Recently, GroupM announced the global rollout of the rigorous viewability standards we pioneered in the U.S. starting in 2014.
At the same time, we strengthened our requirements for display advertising and added new metrics for emergent native, outstream and infeed video formats on social media platforms.
Unfortunately, some have misinterpreted our announcement as a softening of our video standards. We are compelled to correct this view.
Given GroupM’s position as the world’s largest media investment group, we have heard concerns from various industry players questioning whether GroupM is effectively making it easier for even more investment to shift to the dominant digital players. The answer is “no.” However, we must continue to track and analyze all metrics to understand the performance of new ad formats on these platforms.
The feed environment on platforms like Facebook, Twitter, Snapchat, Instagram and Pinterest enables users to scroll quickly through content and advertising alike – so quickly, in fact, it is possible that neither the content nor the advertising may be seen.
It’s a fact: the thumb is quicker than the mouse in scrolling through a newsfeed, and the industry must recognize it.

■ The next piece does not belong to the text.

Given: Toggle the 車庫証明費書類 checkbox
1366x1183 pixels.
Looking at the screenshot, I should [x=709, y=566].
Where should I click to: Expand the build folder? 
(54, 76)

So, for display ads, we now require an ad be 100 percent in view for one second to count as a viewable impression. This standard gives a fair opportunity for the ad to be seen and for the brand to have an impact on the consumer.
The explosion of native, outstream and infeed social/native video formats, as well as the innovation of advertisers and their creative agencies in designing ads that are shorter and often impactful without sound, demands entirely new metrics for these formats. For native and outstream video ads, we now require the ad to be 100 percent in view and play to at least 50 percent completion, with or without the sound, auto-played or user-initiated.

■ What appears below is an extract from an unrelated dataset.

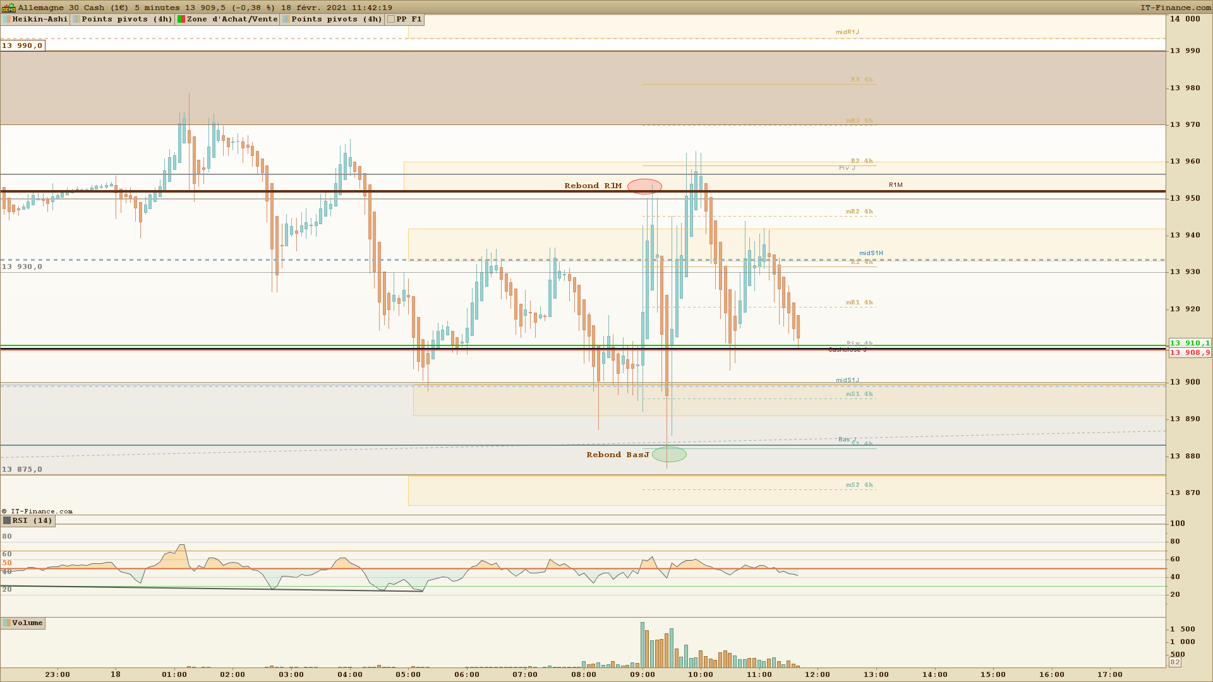This screenshot has height=682, width=1213.
Task: Open the Heikin-Ashi indicator label
Action: tap(40, 20)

For infeed video ads, we currently require the ad be 100 percent in view, with or without sound, auto-played or user-initiated. As for the duration, we will determine that requirement after study and continued benchmarking with clients, media partners and tech vendors. We expect to complete this analysis in a few months.
Neither of these social/native video metrics is intended to suggest comparability of these newer video ad formats to premium video – or that the social video ads be considered “like TV.” In fact, the value of video ads experienced without sound and without the user’s initiation is valued at a discount relative to premium video. Further, it’s important to know that our pre-roll and mid-roll video requirements remain unchanged: 100 percent in view, 50% complete and played at the user’s initiation and with the sound on.

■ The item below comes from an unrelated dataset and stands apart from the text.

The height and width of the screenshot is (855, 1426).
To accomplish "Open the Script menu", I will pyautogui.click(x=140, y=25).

When we introduced our pre-roll and mid-roll metric in 2014, our goal was to provide a basis for comparing premium digital video to TV advertising; and this is needed today as much as it was then, perhaps more so as partners like Facebook introduce services such as “Watch.” In 2014, most digital video ads were being consumed on YouTube, or in other non-feed environments, and many advertisers were deploying their TV spots to those environments. So much has changed since then, and therefore it’s essential to have new metrics, and in many cases new creative, for new social video formats.
So, you can see… our original standards remain unchanged, with the exception that we’ve strengthened the standard for display ads by adding the one-second duration requirement.
The belief that an ad must be 100 percent in view remains foundational to our standards, and this remains the highest possible and market-leading standard for viewability. When we first launched our standards, many considered this seemingly tough stance controversial. After all, it was quite a step up from the MRC baseline standard which only requires that 50 percent of an ad be in view to be considered “viewable.” It was also a huge progression from the early days in digital advertising when publishers were paid based on an ad “call,” regardless of whether the ad ever displayed on screen in front of the consumer.
The U.S. market has seen the most pointed focus on viewability by GroupM and our partners, and the fruits of our labor, our attention — and even the debates we’ve had — have yielded a marketplace that is undeniably better than when we started.
In fact, the entire U.S. marketplace has realized a lift in viewability. When we first started measuring against GroupM’s 100 percent viewability standard in 2014, only 18 percent of video impressions met our threshold. By the middle of 2016, 55 percent of impression met our standard (excluding social video). This is huge, especially when you consider that higher viewability is linked with delivery of stronger brand metrics and even higher sales.
In Australia, new research conducted by Mindshare, Kantar Millward Brown and MOAT across a Jaguar F-Pace SUV campaign showed that when the target audience viewed just 50 percent of the Jaguar ad on screen for one second, aided brand awareness increased by 5.1 percent. However, when audiences saw the ads 100 percent in view for one second, a 10.3 percent increase in incremental brand awareness was realized. In other words, doubling viewability to 100 percent, in this case, doubled the incremental brand awareness.
As the industry’s largest buyer of digital advertising, we feel a responsibility to do our part to drive the marketplace toward greater integrity. Viewability plays an essential part. Not only does higher viewability drive stronger brand metrics and other desirable marketing outcomes, but we’ve also found that publishers delivering higher levels of viewability typically do so in a way that is contextually safer for brands.
It has always been our position that an ad that cannot be seen has no value and that our clients should not pay for anything that delivers no value. This belief continues to underpin our thinking about measurement standards in digital as we evolve them for the future.